BRIEF >> Word for word, repeat every entry that appears below.

Pixel coordinate grounding data:
* * * * * * * * *

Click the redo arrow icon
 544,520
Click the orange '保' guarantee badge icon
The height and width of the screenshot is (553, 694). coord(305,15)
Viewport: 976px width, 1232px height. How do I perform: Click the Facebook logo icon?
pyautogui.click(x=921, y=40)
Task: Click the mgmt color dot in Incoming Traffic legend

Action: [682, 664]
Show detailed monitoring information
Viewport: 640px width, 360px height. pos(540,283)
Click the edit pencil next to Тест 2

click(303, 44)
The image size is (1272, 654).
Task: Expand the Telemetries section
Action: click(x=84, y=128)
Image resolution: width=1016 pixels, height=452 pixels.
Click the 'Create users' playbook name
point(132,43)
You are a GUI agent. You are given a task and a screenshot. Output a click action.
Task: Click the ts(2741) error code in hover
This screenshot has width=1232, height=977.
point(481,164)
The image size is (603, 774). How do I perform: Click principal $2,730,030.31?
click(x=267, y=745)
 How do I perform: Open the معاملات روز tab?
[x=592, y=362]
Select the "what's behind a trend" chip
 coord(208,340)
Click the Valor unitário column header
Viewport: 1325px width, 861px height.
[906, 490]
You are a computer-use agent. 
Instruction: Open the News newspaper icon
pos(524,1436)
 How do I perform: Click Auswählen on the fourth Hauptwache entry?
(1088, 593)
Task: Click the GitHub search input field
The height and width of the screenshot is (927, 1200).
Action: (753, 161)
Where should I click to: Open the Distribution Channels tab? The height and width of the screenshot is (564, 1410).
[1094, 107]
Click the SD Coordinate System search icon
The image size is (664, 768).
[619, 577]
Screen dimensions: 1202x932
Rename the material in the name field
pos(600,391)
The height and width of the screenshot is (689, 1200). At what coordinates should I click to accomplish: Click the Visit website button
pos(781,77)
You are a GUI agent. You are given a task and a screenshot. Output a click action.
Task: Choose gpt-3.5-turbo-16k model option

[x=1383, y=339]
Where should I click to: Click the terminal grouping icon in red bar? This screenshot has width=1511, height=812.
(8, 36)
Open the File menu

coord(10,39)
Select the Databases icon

* * * * * * * * *

EXERCISE SOLUTION >>
Click the redo arrow icon
 544,520
Click the orange '保' guarantee badge icon
The height and width of the screenshot is (553, 694). coord(305,15)
Viewport: 976px width, 1232px height. How do I perform: Click the Facebook logo icon?
pyautogui.click(x=921, y=40)
Task: Click the mgmt color dot in Incoming Traffic legend

Action: [682, 664]
Show detailed monitoring information
Viewport: 640px width, 360px height. pos(540,283)
Click the edit pencil next to Тест 2

click(303, 44)
The image size is (1272, 654).
Task: Expand the Telemetries section
Action: click(x=84, y=128)
Image resolution: width=1016 pixels, height=452 pixels.
Click the 'Create users' playbook name
point(132,43)
You are a GUI agent. You are given a task and a screenshot. Output a click action.
Task: Click the ts(2741) error code in hover
This screenshot has width=1232, height=977.
point(481,164)
The image size is (603, 774). How do I perform: Click principal $2,730,030.31?
click(x=267, y=745)
 How do I perform: Open the معاملات روز tab?
[x=592, y=362]
Select the "what's behind a trend" chip
 coord(208,340)
Click the Valor unitário column header
Viewport: 1325px width, 861px height.
[906, 490]
You are a computer-use agent. 
Instruction: Open the News newspaper icon
pos(524,1436)
 How do I perform: Click Auswählen on the fourth Hauptwache entry?
(1088, 593)
Task: Click the GitHub search input field
The height and width of the screenshot is (927, 1200).
Action: (753, 161)
Where should I click to: Open the Distribution Channels tab? The height and width of the screenshot is (564, 1410).
[1094, 107]
Click the SD Coordinate System search icon
The image size is (664, 768).
[619, 577]
Screen dimensions: 1202x932
Rename the material in the name field
pos(600,391)
The height and width of the screenshot is (689, 1200). At what coordinates should I click to accomplish: Click the Visit website button
pos(781,77)
You are a GUI agent. You are given a task and a screenshot. Output a click action.
Task: Choose gpt-3.5-turbo-16k model option

[x=1383, y=339]
Where should I click to: Click the terminal grouping icon in red bar? This screenshot has width=1511, height=812.
(8, 36)
Open the File menu

coord(10,39)
Select the Databases icon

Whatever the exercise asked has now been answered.